Le président du Conseil local d’Alep-Est, Brita Hagi Hassan, était de passage mercredi à Luxembourg pour défendre les civils pris au piège et la «révolution».
Brita Hagi Hassan, qui a demandé à être reçu au Conseil européen ce jeudi, appelle à «une initiative urgente pour sauver ce qu’il reste d’Alep», défendant la révolution syrienne, «une troisième voie entre le régime et Daech», tout en minorant le poids des groupes jihadistes au sein de la rébellion.
« Il reste à l’heure actuelle environ 50 000 personnes à Alep-Est dont le seul destin est la mort et dont la seule alternative serait de sortir de cette zone », déclare Brita Hagi Hassan quand on l’interroge sur la situation actuelle de la deuxième ville et ancienne capitale économique de Syrie. Il rappelle que ces 50 000 personnes se concentrent dans seulement 10 % de ce qu’était Alep-Est en 2013 lorsque deux millions de personnes peuplaient la partie de la ville occupée par les rebelles.

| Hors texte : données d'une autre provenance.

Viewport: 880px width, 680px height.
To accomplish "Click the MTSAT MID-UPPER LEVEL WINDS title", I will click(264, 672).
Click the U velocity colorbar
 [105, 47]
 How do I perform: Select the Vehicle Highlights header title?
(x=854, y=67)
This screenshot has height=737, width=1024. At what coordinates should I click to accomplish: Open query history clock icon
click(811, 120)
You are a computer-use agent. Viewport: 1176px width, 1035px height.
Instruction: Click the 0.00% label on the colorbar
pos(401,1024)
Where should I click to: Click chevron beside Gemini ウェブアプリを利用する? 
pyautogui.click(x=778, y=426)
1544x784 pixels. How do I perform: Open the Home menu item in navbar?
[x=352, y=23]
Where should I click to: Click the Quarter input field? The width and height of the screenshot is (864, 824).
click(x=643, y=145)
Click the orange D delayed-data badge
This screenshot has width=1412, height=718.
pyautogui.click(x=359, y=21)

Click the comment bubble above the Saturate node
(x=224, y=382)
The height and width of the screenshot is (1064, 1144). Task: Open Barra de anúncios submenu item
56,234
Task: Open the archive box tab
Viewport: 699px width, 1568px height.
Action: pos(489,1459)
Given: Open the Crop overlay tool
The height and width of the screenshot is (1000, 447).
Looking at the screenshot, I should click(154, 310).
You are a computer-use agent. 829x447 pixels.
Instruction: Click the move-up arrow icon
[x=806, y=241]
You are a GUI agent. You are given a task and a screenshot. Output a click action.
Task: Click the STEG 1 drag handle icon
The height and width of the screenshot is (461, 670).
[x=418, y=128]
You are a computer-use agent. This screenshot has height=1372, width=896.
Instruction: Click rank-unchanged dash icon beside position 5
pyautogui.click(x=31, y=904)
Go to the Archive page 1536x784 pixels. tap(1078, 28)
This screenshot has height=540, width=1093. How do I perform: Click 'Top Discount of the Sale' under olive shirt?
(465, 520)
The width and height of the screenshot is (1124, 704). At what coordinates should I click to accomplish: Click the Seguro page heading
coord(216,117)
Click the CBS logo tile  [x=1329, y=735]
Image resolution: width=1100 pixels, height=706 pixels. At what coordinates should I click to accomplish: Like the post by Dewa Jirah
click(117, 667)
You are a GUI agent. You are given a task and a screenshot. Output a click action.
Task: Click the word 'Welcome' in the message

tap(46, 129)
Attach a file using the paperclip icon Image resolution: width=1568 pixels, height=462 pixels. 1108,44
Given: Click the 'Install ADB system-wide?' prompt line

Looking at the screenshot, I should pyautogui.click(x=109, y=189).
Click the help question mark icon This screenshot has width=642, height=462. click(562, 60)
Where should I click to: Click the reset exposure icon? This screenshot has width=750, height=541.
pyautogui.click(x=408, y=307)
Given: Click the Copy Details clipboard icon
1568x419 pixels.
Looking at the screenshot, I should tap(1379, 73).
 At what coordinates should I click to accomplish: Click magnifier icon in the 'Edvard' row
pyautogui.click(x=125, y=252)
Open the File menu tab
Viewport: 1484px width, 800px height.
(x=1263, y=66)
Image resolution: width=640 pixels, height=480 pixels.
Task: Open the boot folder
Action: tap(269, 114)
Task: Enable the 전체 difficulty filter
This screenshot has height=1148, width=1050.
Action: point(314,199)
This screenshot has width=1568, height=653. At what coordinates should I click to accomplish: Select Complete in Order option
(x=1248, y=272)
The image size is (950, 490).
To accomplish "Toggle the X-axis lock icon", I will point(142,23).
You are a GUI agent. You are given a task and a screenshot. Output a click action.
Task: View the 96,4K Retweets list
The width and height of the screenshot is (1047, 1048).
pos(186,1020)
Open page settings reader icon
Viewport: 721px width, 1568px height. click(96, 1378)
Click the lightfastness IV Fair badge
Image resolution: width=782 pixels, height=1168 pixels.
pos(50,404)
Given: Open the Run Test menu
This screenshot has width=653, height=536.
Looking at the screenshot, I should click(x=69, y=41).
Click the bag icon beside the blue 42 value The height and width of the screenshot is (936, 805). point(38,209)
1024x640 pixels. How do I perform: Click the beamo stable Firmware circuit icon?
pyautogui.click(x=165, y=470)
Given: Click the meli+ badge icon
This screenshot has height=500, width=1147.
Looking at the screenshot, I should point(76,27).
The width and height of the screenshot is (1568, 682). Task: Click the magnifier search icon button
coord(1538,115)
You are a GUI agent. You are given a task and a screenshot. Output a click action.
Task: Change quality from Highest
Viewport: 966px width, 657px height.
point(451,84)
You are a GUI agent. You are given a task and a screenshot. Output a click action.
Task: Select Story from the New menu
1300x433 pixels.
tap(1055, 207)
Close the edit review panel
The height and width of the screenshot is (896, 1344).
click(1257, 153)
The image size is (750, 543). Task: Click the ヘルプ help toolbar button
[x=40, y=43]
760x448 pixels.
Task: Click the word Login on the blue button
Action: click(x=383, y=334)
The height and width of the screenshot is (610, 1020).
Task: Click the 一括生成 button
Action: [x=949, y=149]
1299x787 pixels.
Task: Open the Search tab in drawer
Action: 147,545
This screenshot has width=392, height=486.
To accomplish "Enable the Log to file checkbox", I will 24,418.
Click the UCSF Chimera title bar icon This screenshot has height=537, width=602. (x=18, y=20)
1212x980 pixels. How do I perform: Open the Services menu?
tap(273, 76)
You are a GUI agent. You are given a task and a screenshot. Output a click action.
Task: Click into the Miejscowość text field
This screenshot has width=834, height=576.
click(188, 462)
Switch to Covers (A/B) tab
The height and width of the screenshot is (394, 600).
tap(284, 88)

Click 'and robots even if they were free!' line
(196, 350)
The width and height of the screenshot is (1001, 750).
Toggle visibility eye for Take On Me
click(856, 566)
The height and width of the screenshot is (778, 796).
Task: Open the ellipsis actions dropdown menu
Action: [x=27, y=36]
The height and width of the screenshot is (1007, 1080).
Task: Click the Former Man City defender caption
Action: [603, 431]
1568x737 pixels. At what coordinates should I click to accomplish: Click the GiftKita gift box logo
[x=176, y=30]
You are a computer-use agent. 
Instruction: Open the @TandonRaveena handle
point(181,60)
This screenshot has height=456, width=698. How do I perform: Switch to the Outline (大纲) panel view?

Celui qui se présente comme « un civil, représentant les civils, qui s’exprime exclusivement en tant que civil », alors qu’il a été élu en décembre 2015 à la tête du Conseil local d’Alep-Est et qu’il est donc de fait un homme politique, ne mâche pas ses mots face à l’inaction de la communauté internationale : « Nous en appelons à ce qu’il reste de morale, de conscience chez les chefs d’État du monde entier. Nous en avons assez des communiqués, des réunions, des fausses initiatives, des condamnations. »
Il reproche au Conseil de sécurité de l’ONU d’être devenu « un conseil de l’autorisation du crime ». Un Conseil de sécurité où la Russie, parfois accompagnée de la Chine, a opposé son veto à toute initiative de l’ONU sur la Syrie. Brita Hagi Hassan réclame la « séparation entre les sujets humanitaire et politique » alors que « l’histoire enregistrera comme une tache de honte » les massacres perpétrés « à la faveur du silence de la communauté internationale ».
«Daech est une créature du régime»
Alors qu’il multiplie les interviews et les interventions à travers l’Europe, Brita Hagi Hassan regrette que l’opinion publique européenne « ne voit en Syrie que le régime d’un côté et Daech ( NDLR : acronyme arabe de l’État islamique) de l’autre ». Pour lui, « Daech est une créature du régime » et il en veut pour preuve le fait que les bombardements massifs sur Alep-Est ont commencé après l’expulsion de l’État islamique de la ville par la rébellion fin 2013.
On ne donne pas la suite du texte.